BEGIN GIVEN RECORDS

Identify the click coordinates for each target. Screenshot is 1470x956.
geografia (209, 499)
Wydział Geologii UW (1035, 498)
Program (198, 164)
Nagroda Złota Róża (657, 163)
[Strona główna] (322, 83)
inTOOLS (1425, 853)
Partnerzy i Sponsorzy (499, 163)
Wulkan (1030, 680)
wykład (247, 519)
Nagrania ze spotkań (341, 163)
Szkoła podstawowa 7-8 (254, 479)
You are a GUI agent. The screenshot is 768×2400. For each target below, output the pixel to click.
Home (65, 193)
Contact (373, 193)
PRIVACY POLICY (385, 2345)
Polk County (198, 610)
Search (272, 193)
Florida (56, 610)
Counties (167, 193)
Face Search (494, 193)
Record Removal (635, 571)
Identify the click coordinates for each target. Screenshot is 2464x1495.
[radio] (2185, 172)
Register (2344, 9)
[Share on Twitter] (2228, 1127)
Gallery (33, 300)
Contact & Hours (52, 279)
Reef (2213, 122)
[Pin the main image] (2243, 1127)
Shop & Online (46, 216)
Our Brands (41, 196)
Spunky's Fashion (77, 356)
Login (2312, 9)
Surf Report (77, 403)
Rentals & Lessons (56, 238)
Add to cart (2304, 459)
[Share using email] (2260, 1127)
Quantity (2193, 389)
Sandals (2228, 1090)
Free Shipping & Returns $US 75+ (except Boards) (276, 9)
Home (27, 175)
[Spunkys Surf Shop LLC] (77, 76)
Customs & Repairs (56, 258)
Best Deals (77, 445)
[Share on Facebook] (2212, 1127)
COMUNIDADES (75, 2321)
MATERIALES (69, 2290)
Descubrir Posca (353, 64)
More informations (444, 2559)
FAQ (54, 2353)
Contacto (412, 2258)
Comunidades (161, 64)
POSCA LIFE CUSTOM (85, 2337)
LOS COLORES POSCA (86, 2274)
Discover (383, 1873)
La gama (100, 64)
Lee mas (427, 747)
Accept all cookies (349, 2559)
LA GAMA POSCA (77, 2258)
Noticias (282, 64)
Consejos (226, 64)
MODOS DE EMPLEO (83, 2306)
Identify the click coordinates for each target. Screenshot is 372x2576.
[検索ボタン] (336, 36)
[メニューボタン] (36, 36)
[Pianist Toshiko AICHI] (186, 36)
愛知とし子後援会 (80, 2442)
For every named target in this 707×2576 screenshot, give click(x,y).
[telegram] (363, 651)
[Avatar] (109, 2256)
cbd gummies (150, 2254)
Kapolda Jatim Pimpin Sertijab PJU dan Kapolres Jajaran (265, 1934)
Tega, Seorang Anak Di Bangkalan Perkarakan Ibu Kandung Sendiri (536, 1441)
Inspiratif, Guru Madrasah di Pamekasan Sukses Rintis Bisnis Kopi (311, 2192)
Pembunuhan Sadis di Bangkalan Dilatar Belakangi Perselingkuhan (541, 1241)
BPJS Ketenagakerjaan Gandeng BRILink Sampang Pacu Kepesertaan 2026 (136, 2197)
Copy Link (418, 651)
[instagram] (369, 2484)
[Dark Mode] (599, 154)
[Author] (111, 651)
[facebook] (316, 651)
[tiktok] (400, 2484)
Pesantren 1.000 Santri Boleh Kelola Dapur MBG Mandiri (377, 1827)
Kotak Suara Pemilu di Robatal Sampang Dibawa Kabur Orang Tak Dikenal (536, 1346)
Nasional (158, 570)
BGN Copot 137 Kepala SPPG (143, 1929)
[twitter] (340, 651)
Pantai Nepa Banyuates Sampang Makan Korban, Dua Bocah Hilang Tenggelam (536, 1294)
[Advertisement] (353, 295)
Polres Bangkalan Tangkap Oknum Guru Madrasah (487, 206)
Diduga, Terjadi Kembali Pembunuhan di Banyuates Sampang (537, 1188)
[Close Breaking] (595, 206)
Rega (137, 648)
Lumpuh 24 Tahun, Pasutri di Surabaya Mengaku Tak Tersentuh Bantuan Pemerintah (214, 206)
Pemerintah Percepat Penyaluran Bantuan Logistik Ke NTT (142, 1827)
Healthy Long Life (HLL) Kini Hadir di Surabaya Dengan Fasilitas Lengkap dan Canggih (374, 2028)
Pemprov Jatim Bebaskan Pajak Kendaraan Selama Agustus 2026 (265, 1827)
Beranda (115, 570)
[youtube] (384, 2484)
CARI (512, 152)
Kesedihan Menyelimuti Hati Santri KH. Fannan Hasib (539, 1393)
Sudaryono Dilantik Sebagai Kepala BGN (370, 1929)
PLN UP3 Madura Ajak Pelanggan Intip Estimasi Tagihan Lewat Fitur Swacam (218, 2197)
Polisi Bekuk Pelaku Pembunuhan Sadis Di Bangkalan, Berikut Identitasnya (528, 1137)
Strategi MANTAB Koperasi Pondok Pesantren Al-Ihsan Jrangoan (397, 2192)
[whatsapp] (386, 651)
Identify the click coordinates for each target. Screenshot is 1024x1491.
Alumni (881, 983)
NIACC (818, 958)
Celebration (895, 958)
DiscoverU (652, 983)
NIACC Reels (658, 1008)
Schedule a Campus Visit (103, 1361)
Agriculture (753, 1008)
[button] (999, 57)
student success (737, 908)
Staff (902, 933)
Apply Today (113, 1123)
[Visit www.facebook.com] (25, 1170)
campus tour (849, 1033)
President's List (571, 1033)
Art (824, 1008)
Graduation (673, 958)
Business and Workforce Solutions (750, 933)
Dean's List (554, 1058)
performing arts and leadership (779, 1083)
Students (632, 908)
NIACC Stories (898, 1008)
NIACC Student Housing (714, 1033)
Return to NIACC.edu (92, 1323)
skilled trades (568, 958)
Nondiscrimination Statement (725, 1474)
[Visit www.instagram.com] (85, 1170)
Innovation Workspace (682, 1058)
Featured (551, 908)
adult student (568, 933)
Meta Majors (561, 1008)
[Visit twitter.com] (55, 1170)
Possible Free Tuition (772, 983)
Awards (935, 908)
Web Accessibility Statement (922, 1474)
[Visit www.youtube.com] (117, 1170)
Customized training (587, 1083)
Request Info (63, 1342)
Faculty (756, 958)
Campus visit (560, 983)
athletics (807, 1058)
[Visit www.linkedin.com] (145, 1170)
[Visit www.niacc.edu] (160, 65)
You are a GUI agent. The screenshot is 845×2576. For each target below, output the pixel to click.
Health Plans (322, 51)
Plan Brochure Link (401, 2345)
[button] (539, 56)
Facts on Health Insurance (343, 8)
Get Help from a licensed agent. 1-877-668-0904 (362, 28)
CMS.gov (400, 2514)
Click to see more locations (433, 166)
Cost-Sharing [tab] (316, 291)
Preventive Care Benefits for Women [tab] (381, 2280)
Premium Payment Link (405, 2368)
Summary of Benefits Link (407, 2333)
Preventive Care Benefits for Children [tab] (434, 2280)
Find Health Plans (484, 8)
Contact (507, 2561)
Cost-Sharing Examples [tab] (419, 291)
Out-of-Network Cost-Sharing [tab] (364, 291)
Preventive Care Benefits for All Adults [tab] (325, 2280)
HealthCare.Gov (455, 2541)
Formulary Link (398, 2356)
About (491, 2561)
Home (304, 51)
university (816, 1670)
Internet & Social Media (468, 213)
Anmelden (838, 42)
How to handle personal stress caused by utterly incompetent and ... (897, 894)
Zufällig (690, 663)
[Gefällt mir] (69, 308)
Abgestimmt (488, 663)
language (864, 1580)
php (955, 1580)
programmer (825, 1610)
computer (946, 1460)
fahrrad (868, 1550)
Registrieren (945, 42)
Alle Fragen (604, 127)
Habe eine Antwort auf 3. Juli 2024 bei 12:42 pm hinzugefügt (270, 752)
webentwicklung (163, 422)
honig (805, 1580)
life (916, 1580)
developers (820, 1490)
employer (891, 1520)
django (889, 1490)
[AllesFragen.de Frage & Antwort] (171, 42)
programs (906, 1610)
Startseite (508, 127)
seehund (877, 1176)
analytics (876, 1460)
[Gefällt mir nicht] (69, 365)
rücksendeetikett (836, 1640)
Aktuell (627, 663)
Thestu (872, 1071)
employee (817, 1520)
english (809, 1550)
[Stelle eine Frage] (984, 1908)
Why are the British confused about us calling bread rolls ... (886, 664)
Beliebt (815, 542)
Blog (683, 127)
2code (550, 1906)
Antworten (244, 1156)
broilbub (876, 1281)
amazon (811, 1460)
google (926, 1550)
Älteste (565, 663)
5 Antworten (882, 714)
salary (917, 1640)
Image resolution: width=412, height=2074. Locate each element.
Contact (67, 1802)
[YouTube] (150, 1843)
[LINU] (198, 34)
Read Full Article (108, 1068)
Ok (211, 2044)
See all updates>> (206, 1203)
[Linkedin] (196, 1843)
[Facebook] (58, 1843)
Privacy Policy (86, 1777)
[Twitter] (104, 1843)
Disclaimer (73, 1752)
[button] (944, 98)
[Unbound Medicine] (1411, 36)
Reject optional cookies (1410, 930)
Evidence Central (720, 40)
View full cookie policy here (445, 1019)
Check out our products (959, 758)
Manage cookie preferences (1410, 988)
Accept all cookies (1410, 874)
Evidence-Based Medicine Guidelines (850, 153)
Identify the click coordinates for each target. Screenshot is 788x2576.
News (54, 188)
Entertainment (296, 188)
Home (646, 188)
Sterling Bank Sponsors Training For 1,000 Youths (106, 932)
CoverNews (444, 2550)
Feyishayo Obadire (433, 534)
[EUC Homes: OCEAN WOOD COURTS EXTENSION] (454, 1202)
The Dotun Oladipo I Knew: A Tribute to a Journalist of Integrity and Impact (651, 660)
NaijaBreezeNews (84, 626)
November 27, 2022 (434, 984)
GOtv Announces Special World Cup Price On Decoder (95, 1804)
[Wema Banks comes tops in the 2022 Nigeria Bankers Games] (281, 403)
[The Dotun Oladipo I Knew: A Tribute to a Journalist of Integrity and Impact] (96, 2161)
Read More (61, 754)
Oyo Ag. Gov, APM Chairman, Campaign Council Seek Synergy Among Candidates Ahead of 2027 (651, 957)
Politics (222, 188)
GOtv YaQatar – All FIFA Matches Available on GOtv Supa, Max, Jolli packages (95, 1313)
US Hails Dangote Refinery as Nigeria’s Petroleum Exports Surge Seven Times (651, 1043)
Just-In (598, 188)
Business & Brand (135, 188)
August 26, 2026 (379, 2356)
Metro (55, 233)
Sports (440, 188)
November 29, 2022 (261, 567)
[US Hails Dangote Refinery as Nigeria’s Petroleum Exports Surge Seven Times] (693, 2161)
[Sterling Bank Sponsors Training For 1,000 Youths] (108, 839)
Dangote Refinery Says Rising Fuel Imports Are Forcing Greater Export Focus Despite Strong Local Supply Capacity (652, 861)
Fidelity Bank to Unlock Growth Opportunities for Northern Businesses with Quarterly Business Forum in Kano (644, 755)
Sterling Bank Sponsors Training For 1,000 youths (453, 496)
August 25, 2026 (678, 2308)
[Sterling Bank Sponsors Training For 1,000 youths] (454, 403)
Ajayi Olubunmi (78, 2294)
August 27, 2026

END GIVEN RECORDS

▶ _WHAT THE TASK REQUIRES_:
The line above containing "[メニューボタン] (36, 36)", the line containing "Pemerintah Percepat Penyaluran", and every line between them are to be transcribed exactly; no other line is wanted.

▶ _THE ANSWER_:
[メニューボタン] (36, 36)
[Pianist Toshiko AICHI] (186, 36)
愛知とし子後援会 (80, 2442)
For every named target in this 707×2576 screenshot, give click(x,y).
[telegram] (363, 651)
[Avatar] (109, 2256)
cbd gummies (150, 2254)
Kapolda Jatim Pimpin Sertijab PJU dan Kapolres Jajaran (265, 1934)
Tega, Seorang Anak Di Bangkalan Perkarakan Ibu Kandung Sendiri (536, 1441)
Inspiratif, Guru Madrasah di Pamekasan Sukses Rintis Bisnis Kopi (311, 2192)
Pembunuhan Sadis di Bangkalan Dilatar Belakangi Perselingkuhan (541, 1241)
BPJS Ketenagakerjaan Gandeng BRILink Sampang Pacu Kepesertaan 2026 (136, 2197)
Copy Link (418, 651)
[instagram] (369, 2484)
[Dark Mode] (599, 154)
[Author] (111, 651)
[facebook] (316, 651)
[tiktok] (400, 2484)
Pesantren 1.000 Santri Boleh Kelola Dapur MBG Mandiri (377, 1827)
Kotak Suara Pemilu di Robatal Sampang Dibawa Kabur Orang Tak Dikenal (536, 1346)
Nasional (158, 570)
BGN Copot 137 Kepala SPPG (143, 1929)
[twitter] (340, 651)
Pantai Nepa Banyuates Sampang Makan Korban, Dua Bocah Hilang Tenggelam (536, 1294)
[Advertisement] (353, 295)
Polres Bangkalan Tangkap Oknum Guru Madrasah (487, 206)
Diduga, Terjadi Kembali Pembunuhan di Banyuates Sampang (537, 1188)
[Close Breaking] (595, 206)
Rega (137, 648)
Lumpuh 24 Tahun, Pasutri di Surabaya Mengaku Tak Tersentuh Bantuan Pemerintah (214, 206)
Pemerintah Percepat Penyaluran Bantuan Logistik Ke NTT (142, 1827)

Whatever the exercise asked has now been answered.